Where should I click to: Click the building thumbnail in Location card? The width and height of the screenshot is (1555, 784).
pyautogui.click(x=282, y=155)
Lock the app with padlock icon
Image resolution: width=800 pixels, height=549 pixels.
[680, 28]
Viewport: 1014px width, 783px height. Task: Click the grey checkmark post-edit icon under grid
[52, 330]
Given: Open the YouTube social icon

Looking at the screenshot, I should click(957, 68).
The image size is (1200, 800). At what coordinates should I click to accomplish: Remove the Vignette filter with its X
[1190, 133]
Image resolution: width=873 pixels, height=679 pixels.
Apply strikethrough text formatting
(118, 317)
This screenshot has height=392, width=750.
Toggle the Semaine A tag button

-=-=-

■ **YOUR ASSIGNMENT**
Write out again, exactly, the line containing "Image resolution: width=873" and every later line of the records. Omit the rest.

■ **EXERCISE SOLUTION**
Image resolution: width=873 pixels, height=679 pixels.
Apply strikethrough text formatting
(118, 317)
This screenshot has height=392, width=750.
Toggle the Semaine A tag button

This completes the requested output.